Textabschnitt:
Marcher: Fleischverarbeiter ist schon seit jeher ein Mangelberuf, der handwerkliches Geschick, Kraft und eine positive Einstellung zur Tätigkeit erfordert. Wir haben eine eigene HR-Abteilung und nutzen Facebook als Akquise-Tool, viele Kollegen kommen natürlich auch aufgrund von Mundpropaganda, also der Empfehlung eines anderen Kollegen. Viele unserer Mitarbeiter kommen zudem aus dem benachbarten Ausland wie Ungarn, Slowenien, Kroatien oder – in unseren Betrieb im nördlichen Waldviertel – Tschechien. Wir bieten Unterkünfte, kostengünstiges Essen und Mitarbeiterermäßigungen an und unsere Bezahlung ist fair.
medianet: Transparenz in Sachen Fleischproduktion ist ein großes Thema. Beispielsweise sind die Standards bei Gänsen in Österreich höher als im nahen Ausland; es ist nicht verpflichtend, dass die Gastro die Herkunft ausweist, die meisten Martini-Gansln kamen laut Medien aber aus dem Ausland. Wie würden Sie die heimischen Tierstandards gerne präsentieren?

Aufgabe A:
Bearbeite bitte die Einträge ab der Zeile mit „The height and“ bis zum Ende der Einträge, beide Enden eingeschlossen, indem du „Identify the location“ durch „Find the position“ ersetzt und alles Übrige unverändert lässt. Die Bilder lässt du in deiner Antwort weg.
Der Textabschnitt und die Einträge haben nichts miteinander zu tun.

[Auszüge aus einem Datensatz]
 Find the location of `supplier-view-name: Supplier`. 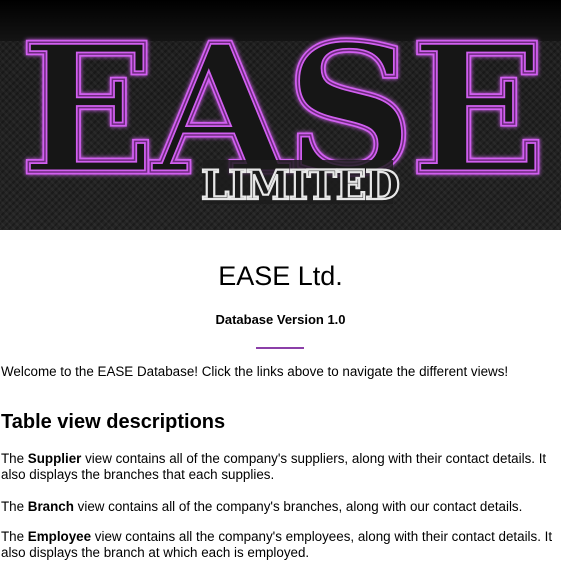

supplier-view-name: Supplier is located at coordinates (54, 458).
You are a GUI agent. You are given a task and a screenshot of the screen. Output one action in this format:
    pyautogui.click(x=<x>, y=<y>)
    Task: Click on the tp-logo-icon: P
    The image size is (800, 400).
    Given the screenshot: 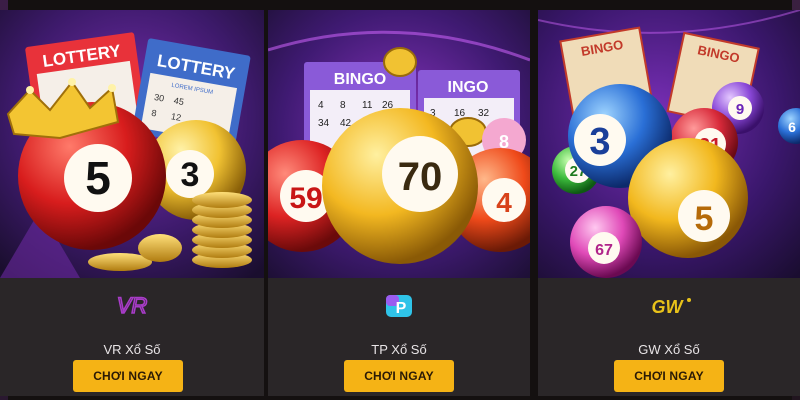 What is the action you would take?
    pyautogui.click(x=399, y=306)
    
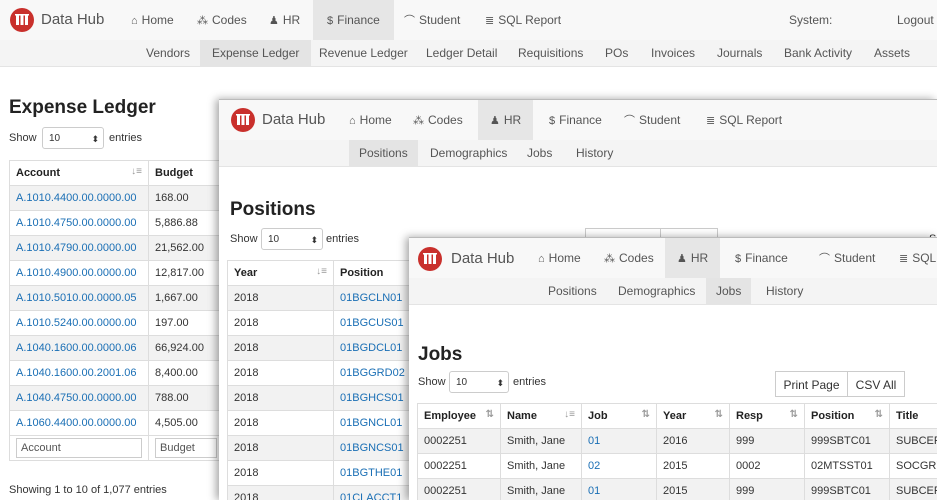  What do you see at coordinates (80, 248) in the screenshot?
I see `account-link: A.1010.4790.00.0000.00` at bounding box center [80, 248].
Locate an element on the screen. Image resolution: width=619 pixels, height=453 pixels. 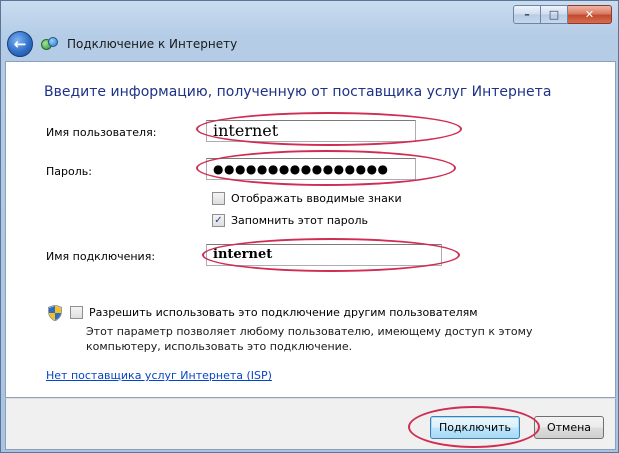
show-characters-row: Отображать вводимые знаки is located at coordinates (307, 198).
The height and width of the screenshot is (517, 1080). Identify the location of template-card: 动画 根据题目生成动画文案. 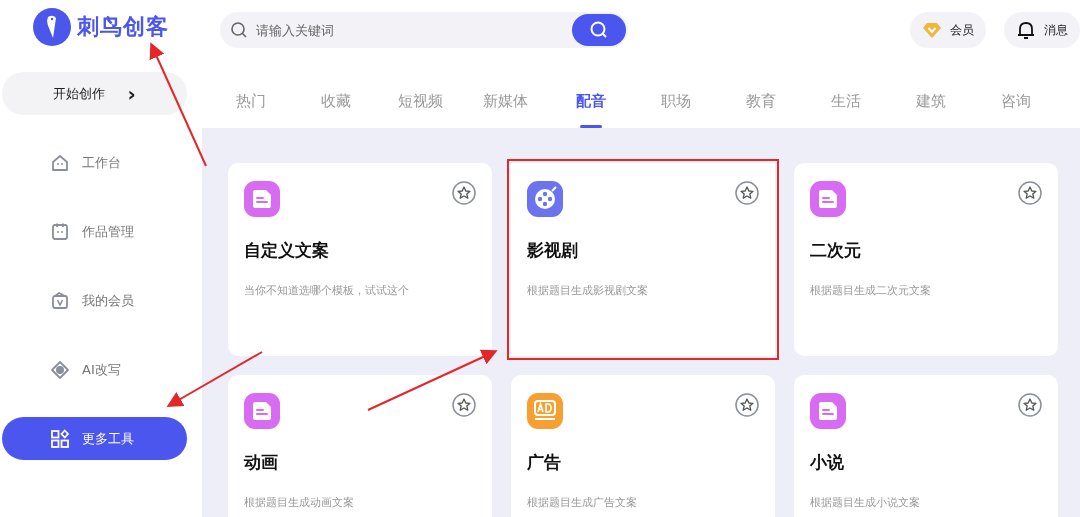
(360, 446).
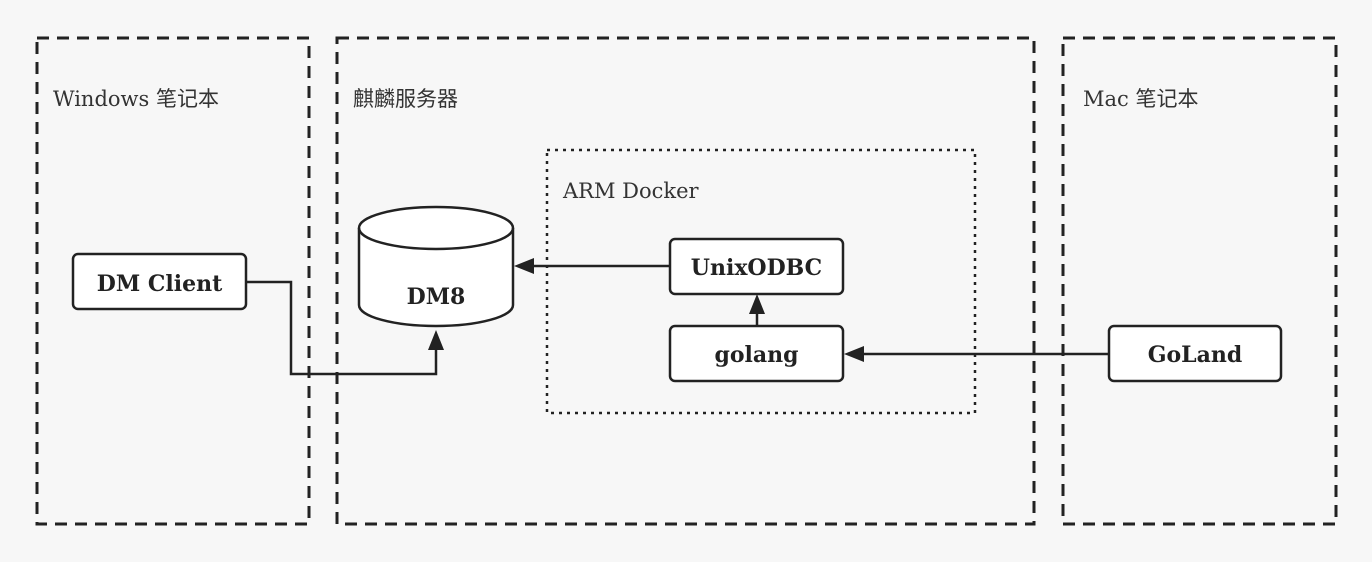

Aufgabe B:
Schreib aus dem Textabschnitt den Teil zwischen „Marcher: Fleischverarbeiter ist“ und „Bezahlung ist fair.“ einschließlich wortgetreu ab.

Ergebnis A:
The height and width of the screenshot is (517, 1080). Find the position of template-card: 动画 根据题目生成动画文案. 
(360, 446).

Ergebnis B:
Marcher: Fleischverarbeiter ist schon seit jeher ein Mangelberuf, der handwerkliches Geschick, Kraft und eine positive Einstellung zur Tätigkeit erfordert. Wir haben eine eigene HR-Abteilung und nutzen Facebook als Akquise-Tool, viele Kollegen kommen natürlich auch aufgrund von Mundpropaganda, also der Empfehlung eines anderen Kollegen. Viele unserer Mitarbeiter kommen zudem aus dem benachbarten Ausland wie Ungarn, Slowenien, Kroatien oder – in unseren Betrieb im nördlichen Waldviertel – Tschechien. Wir bieten Unterkünfte, kostengünstiges Essen und Mitarbeiterermäßigungen an und unsere Bezahlung ist fair.